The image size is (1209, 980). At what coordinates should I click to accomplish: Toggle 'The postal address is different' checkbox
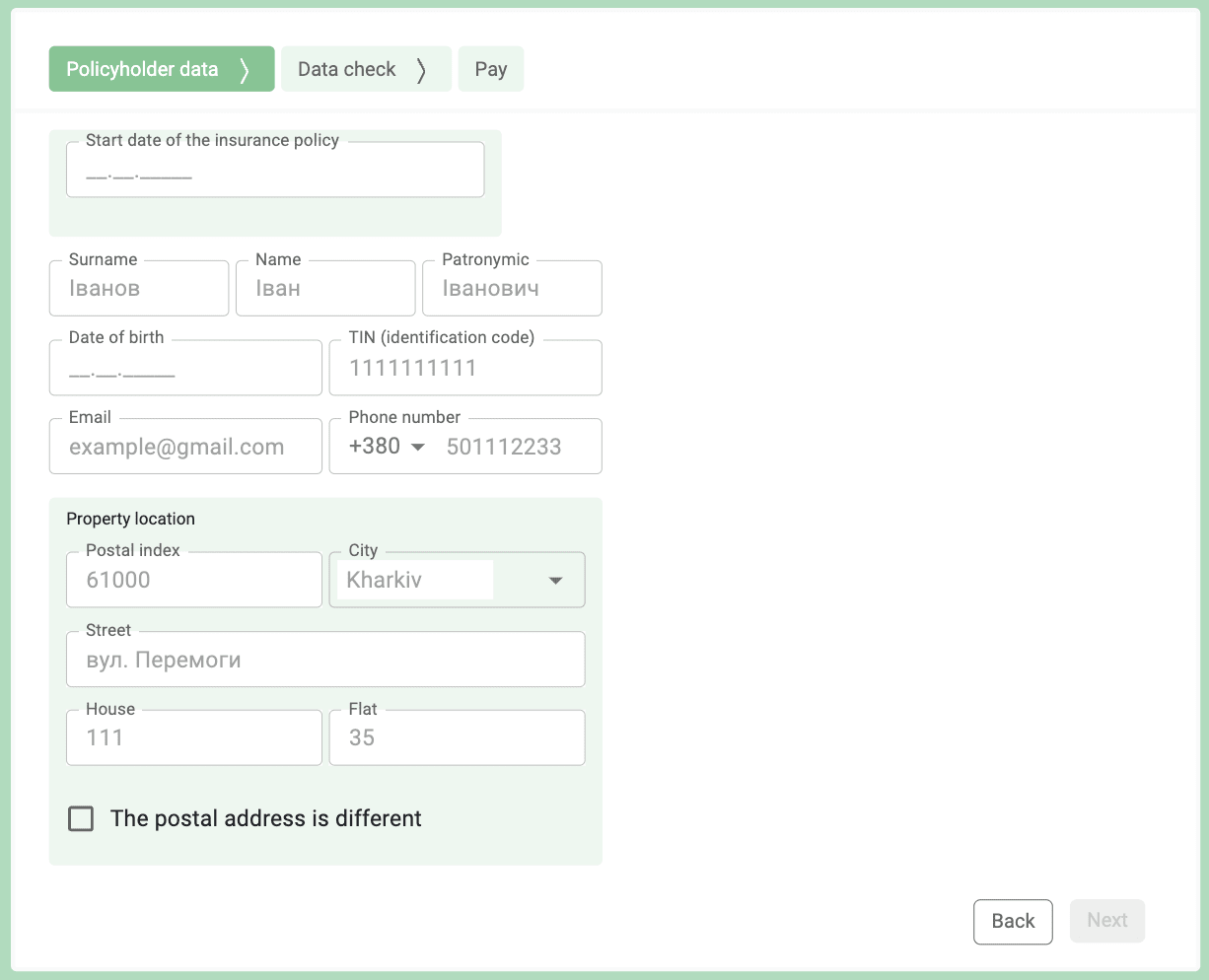80,818
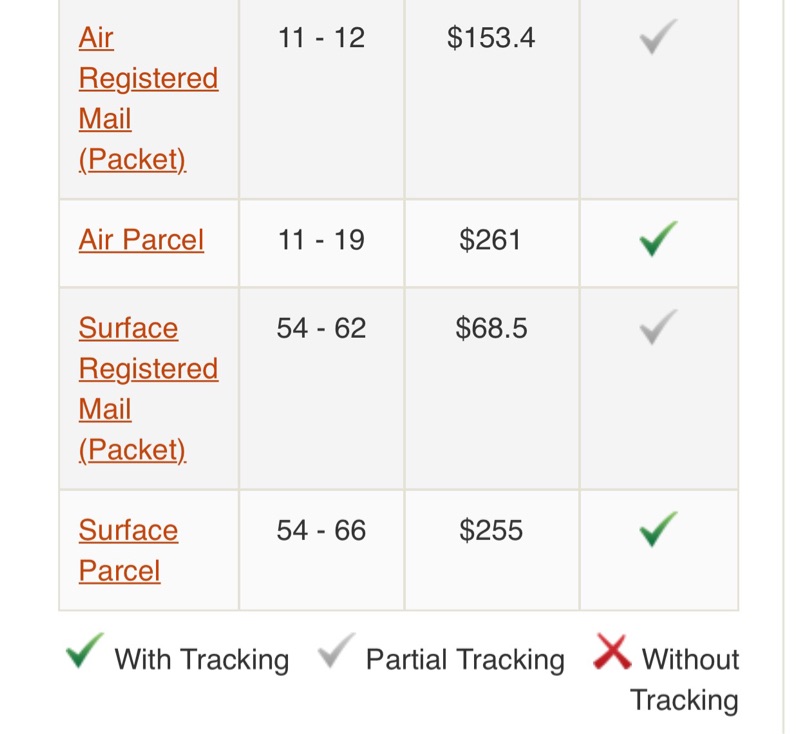
Task: Open the Air Parcel link
Action: [141, 240]
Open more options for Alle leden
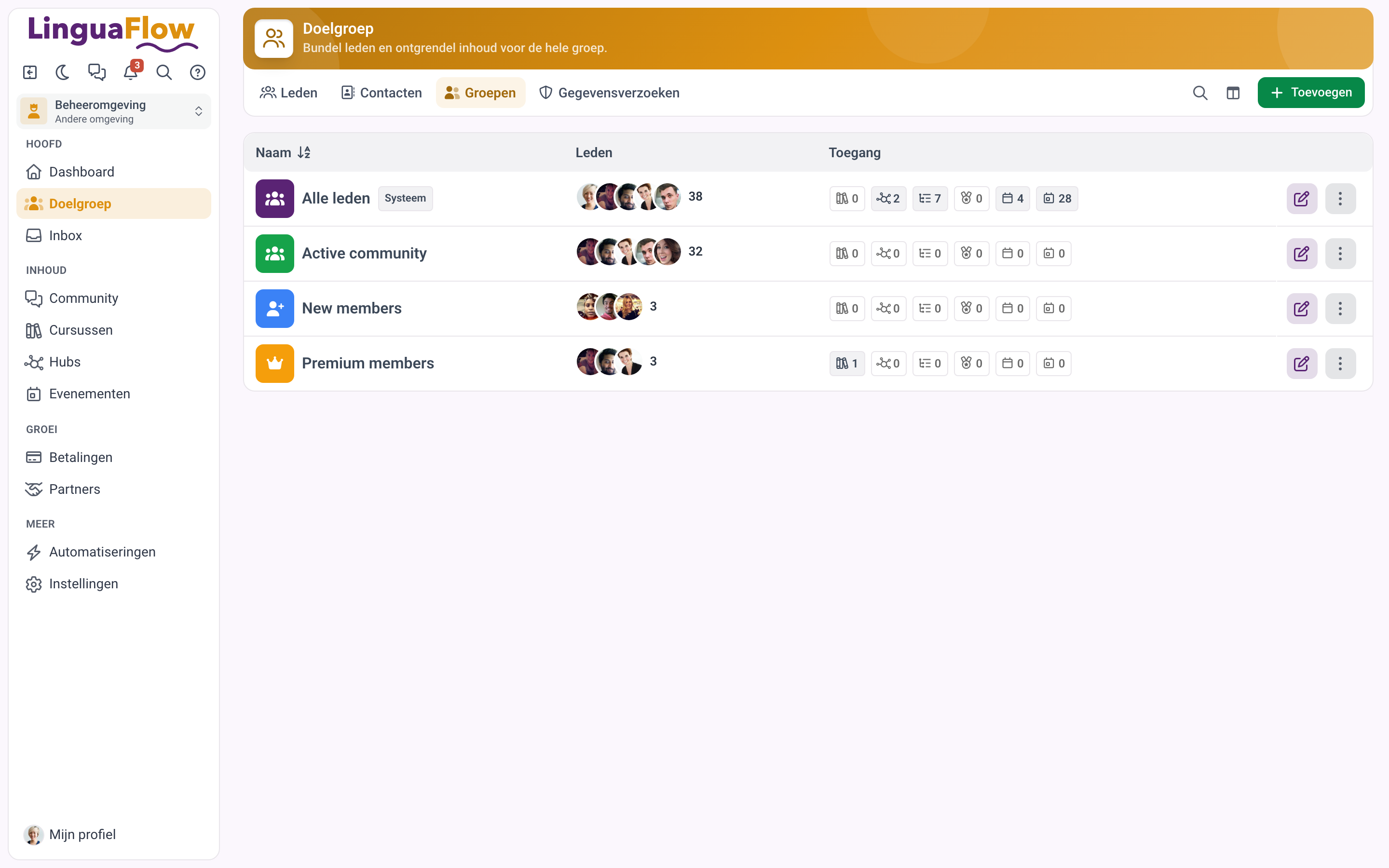 coord(1340,199)
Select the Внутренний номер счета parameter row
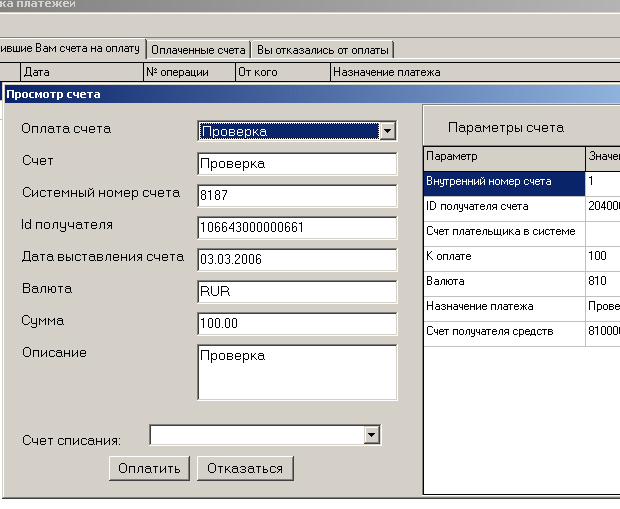620x509 pixels. (x=502, y=182)
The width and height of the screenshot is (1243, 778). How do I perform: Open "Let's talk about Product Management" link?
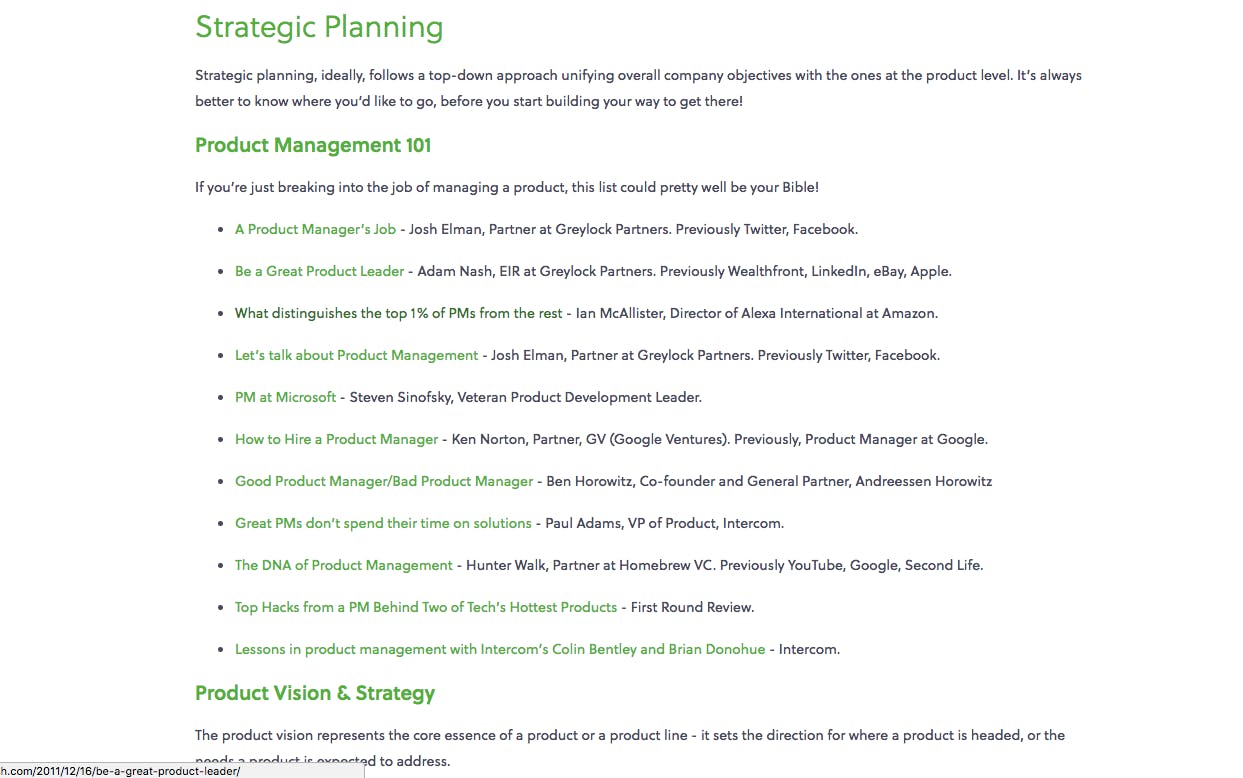tap(356, 355)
==*==
**Exercise instructions**
Can you turn each line of the records above into a Markdown table with the columns "Number" and "Entry", skipping blank lines and leaving the pictures out?

**Expected answer**
| Number | Entry |
|---|---|
| 1 | The image size is (1209, 980). At what coordinates should I click to accomplish: Toggle 'The postal address is different' checkbox |
| 2 | 80,818 |
| 3 | Task: Open the Air Parcel link |
| 4 | Action: [141, 240] |
| 5 | Open more options for Alle leden |
| 6 |  coord(1340,199) |
| 7 | Select the Внутренний номер счета parameter row |
| 8 | 620x509 pixels. (x=502, y=182) |
| 9 | The width and height of the screenshot is (1243, 778). How do I perform: Open "Let's talk about Product Management" link? |
| 10 | tap(356, 355) |